Custom Development

Why A Web Server? The Benefits of Apache

Steve Ayers

A few years ago, I was out with friends at a small club to watch a live band perform. As the night wore on, the club filled and filled to almost uncomfortable levels. Because of this, my friends and I became squeezed closer and closer to the door until our little group was standing right next to the entrance. That’s when something out of the ordinary began to happen.

A girl walked into the bar and as she filed through the entrance, she handed me her ticket to get into the club. Incredulous, I sheepishly told her that I wasn’t the bouncer and that she was free to enter, at least as far as I was concerned.
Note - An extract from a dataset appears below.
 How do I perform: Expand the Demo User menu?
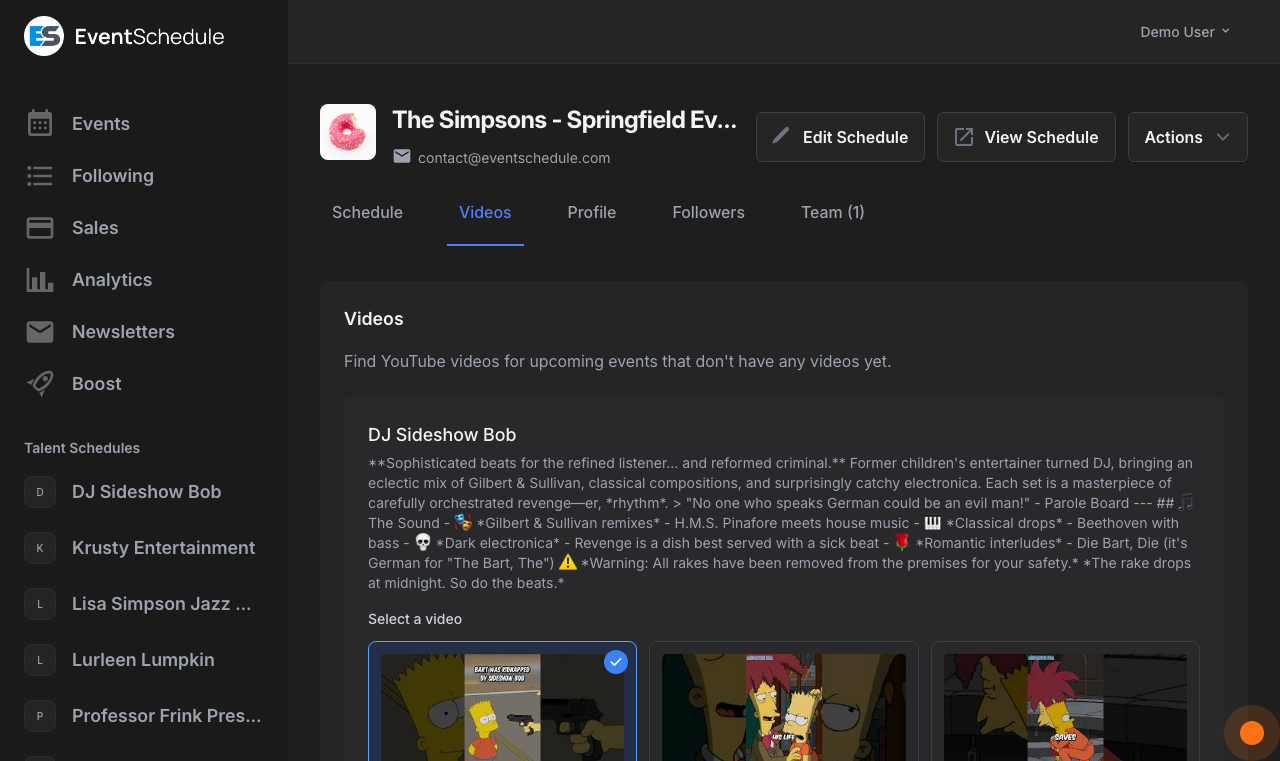pos(1184,31)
However, people waiting in line behind her didn’t hear this explanation. They simply saw me take her ticket, say something, hand the ticket back, and her walk right in. From then on, everyone began to hand me their ticket. As I saw the entertainment this was providing my infantile buddies, I began to simply accept people’s tickets and wave them in. After about 10-15 minutes of this however, a friend of mine whispered in my ear: ‘The bouncers saw you and they’re coming for us’. Needless to say, I never saw the concert that night.
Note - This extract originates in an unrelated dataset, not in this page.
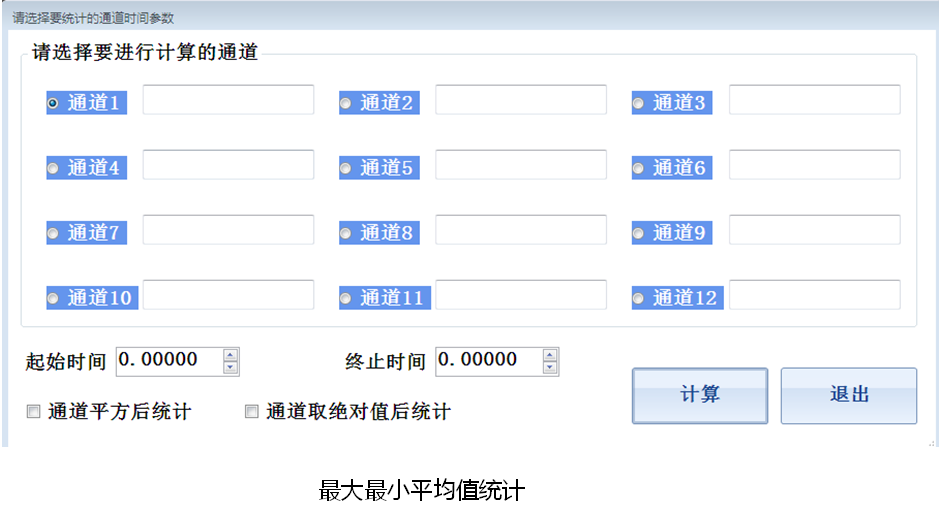940x516 pixels.
Task: Decrease 起始时间 with the down arrow
Action: click(231, 367)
Now, you may be asking yourself, ‘What does this have to do with technology?’. Well, nothing really. But, what my pointless anecdote IS about is metaphor. It is about the importance of protecting the entrance to your club. It is about the choosing the right person for the job. It is about having someone who actually knows what they’re doing let traffic through your front doors.

Web servers are that bouncer.

The difference between a web server and an application server can be a confusing thing. In fact, Googling ‘difference between web server and application server’ turned up about 341,000 results. So, if you too have been wondering what the difference was, fear not, you’re not alone.
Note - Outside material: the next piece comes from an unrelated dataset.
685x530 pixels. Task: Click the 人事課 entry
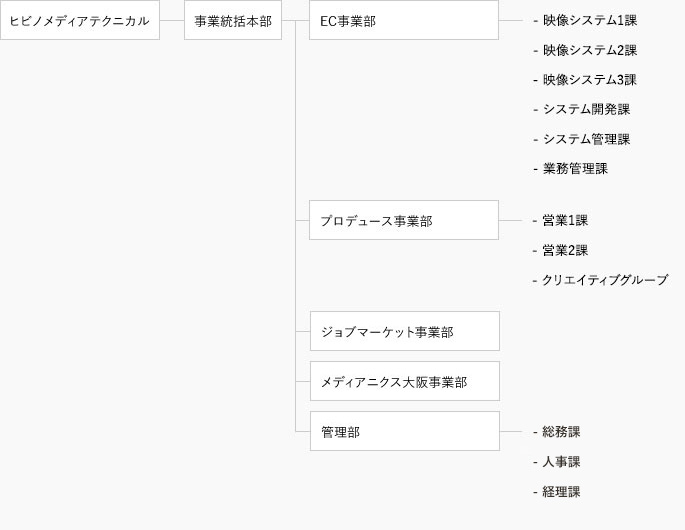(561, 462)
The basic definition that you’ll read online is that 'the primary function of a web server is to deliver web pages on the request to clients'. That’s all well and good, but how is that different than any application server you use? How is that different than Tomcat? Well I'm glad you asked.

Think of an application server as an ecosystem of many different pieces and parts all used for the functioning of an application: an EJB component, a JMS component, a web container, etc. In addition, the application server provides an API to the developer for interaction with each piece and part. The web server on the other hand can either be the bouncer that opens the door to these pieces and parts or a component itself.

Take Tomcat for instance. Many confuse Tomcat as an application server, but what it actually is a servlet container that delivers dynamic content in the form of JSP pages. To be more specific, Catalina is actually the servlet container, Coyote is the web-server-esque connector which forwards the requests onto Catalina. Web pages are then delivered dynamically through Jasper, the JSP engine. So, in summary Tomcat is the sum of Catalina, Coyote, and Jasper.

Essentially, Tomcat itself can serve as a web server. Its Coyote component handles the requests, forwards them onto Catalina, which then allows Jasper to serve up a JSP. Voila: 'delivering web pages on requests to clients'. So, why shouldn't you use Tomcat?

AHA! I knew you'd ask.

Because while Tomcat may be OK with handling your requests and delivering up the pages, a proper front-facing web server such as Apache can do so much more for you. It allows you to apply a myriad of different features to the functioning of your application. Remember, just because I was able to check ticket stubs doesn't mean I was the best man for the job.

 

 

Ask Not What You Can Do For Apache

To illustrate what a web server can provide, I am going to describe a bit of the different features Apache Web Server provides. Apache is a popular open-source web server and has been the most popular open source web server on the internet for the last 15 years. My hope is that through an understanding of Apache the line between application server, web server, and a skinny impersonation of a bouncer becomes clearer.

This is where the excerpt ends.